There is no doubt the fearless student activists from Marjory Stoneman Douglas High School and many of their high school and college peers across the US have provided much needed new energy, attention and frank discussion.

We are grateful for every young person who has gotten involved and are delighted to be planning a Student Activist Conference scheduled for the fall.  (Any interested student should contact us at:

  1. No, the Students, by Themselves Can Not “Save Us”

There have been some remarkable changes since the student activism began… such as robust packages of gun laws passing in Florida and Vermont. This would have been beyond imagining just a few months ago. It gives hope for additional change.

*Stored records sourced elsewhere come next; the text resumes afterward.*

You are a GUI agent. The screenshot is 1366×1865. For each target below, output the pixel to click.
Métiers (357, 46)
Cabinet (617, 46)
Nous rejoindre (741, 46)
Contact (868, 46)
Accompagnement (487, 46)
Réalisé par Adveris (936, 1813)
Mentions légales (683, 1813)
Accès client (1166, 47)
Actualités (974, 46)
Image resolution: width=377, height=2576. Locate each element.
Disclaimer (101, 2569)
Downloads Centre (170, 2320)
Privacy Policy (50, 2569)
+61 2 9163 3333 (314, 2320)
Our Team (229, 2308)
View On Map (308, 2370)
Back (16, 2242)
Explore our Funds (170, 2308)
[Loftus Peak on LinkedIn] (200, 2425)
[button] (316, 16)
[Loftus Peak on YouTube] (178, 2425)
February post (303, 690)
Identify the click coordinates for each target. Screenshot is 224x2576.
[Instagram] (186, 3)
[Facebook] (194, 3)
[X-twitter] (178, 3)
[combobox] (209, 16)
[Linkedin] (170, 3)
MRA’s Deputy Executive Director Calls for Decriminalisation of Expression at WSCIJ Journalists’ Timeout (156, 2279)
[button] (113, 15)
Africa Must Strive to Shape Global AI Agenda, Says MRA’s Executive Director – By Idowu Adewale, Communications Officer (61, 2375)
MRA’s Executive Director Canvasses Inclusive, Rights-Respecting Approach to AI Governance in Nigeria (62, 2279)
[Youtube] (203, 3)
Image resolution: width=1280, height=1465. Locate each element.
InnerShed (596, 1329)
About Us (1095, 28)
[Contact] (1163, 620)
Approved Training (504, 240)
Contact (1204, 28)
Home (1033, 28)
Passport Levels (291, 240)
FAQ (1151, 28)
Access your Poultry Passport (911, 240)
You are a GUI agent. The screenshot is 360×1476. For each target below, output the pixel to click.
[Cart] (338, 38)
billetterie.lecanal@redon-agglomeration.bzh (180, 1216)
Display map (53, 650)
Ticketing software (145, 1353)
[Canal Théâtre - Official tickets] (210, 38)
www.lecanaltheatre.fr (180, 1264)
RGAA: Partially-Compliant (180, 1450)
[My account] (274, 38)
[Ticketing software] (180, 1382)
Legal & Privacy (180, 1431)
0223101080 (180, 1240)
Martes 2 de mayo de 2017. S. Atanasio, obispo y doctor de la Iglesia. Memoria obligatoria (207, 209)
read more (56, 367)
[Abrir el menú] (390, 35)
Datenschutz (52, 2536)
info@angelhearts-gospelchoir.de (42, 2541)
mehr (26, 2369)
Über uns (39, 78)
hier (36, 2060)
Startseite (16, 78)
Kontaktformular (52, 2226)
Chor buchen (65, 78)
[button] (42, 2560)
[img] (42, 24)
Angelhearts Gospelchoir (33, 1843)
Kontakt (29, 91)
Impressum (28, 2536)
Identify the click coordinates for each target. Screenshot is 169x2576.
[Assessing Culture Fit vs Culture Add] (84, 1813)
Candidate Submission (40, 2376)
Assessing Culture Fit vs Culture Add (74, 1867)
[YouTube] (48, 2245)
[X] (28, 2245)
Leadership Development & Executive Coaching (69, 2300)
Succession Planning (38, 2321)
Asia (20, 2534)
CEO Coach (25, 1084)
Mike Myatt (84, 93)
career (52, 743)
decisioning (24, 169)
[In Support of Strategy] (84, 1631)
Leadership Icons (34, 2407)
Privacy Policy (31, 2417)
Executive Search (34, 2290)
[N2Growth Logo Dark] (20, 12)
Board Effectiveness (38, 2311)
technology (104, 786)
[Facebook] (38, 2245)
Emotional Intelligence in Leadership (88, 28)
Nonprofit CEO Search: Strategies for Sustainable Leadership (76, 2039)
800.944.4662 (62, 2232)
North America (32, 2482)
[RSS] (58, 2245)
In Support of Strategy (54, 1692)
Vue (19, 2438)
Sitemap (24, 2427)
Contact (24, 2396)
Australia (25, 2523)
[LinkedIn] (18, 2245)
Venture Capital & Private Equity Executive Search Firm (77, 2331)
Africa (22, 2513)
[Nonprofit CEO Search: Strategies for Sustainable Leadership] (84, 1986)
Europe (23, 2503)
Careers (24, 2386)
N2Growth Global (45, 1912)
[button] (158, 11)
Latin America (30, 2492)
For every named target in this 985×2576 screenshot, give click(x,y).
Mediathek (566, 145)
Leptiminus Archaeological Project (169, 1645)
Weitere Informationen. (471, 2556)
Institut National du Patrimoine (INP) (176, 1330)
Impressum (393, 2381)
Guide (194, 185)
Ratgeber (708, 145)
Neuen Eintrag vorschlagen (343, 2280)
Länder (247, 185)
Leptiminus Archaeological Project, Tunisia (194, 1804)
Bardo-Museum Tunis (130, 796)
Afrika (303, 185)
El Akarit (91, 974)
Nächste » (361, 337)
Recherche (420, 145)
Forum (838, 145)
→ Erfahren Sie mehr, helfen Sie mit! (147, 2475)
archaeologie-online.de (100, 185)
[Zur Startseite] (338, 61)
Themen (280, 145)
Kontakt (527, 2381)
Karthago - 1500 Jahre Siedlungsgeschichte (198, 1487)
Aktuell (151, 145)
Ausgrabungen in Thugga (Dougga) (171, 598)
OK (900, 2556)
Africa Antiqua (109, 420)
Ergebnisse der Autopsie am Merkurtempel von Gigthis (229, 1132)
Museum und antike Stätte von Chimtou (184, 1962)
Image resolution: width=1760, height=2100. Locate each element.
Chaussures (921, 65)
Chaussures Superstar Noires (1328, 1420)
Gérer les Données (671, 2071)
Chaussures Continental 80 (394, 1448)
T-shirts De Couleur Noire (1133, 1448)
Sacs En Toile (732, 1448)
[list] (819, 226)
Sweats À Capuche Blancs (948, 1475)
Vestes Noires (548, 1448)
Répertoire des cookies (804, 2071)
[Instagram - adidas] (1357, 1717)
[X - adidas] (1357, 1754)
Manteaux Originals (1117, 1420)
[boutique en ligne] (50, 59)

However, we see continuing resistance at the Federal level, such as in Congress, and thus far here in Pennsylvania. Even President Trump, who initially supported a number of significant changes, reversed course following lunch with a National Rifle Association representative.

Just last week, the NRA’s lobbying arm sent a message to PA members to contact elected officials with the message, “No Change.” That is discouraging. We have long hoped the NRA would “come to the table” to support common sense reforms. Apparently that day has not yet arrived.

Therefore, it is important to state that we cannot “leave it to the kids to fix.” We must work alongside the younger members of our communities. It will take all of us who want change… older or younger, those who do own guns, and those who do not, to reduce gun deaths.

  1. Marches and Rallies are the “Icing” Not the “Cake”

We enjoy the energy and enthusiasm unleashed by marches and rallies as much as anyone. It’s gratifying to be with others seeking change. Unfortunately, getting a half a million friends together in D.C. does not necessarily mean elected officials will act.

We must convert that energy into the day to day advocacy, and informed votes, that can lead to change.  This means:

  • Engaging other interested citizens to advocate for change
  • Contacting your elected officials to express your views on specific legislation
  • Being a “gun sense” voter – basing your decision on your desire for change

Your first chance to vote is the primary May 15. We have a Voter’s Guide for every contested primary in the PA Rep and PA Senator races in Chester County. Check it out. Print it out.  Pass it on.

  1. You, Yes You, Do Make a Difference

As a Gun Sense Chester County member, you receive information to be informed and engaged.  Many of you follow up on that information with calls and emails. Those actions matter.

Here is why. At a meeting several weeks ago with Rep. John Lawrence, he said, “To be honest, most of the calls I got following Parkland were with the message, ‘no change.’”  Rep. Lawrence has concluded his constituents do not care about this issue. There are other Chester County elected officials who have drawn this conclusion as well.

We must show them this is wrong. You, as constituents, are the people who matter in delivering that message. Every call you make or email you send delivers that message to your elected officials.


We are in this for the long haul. The work is too important to abandon midstream. Every action you take helps all of us move toward success. We have changed some minds and influenced key votes. With your help, we can change more. Now, let’s go do it.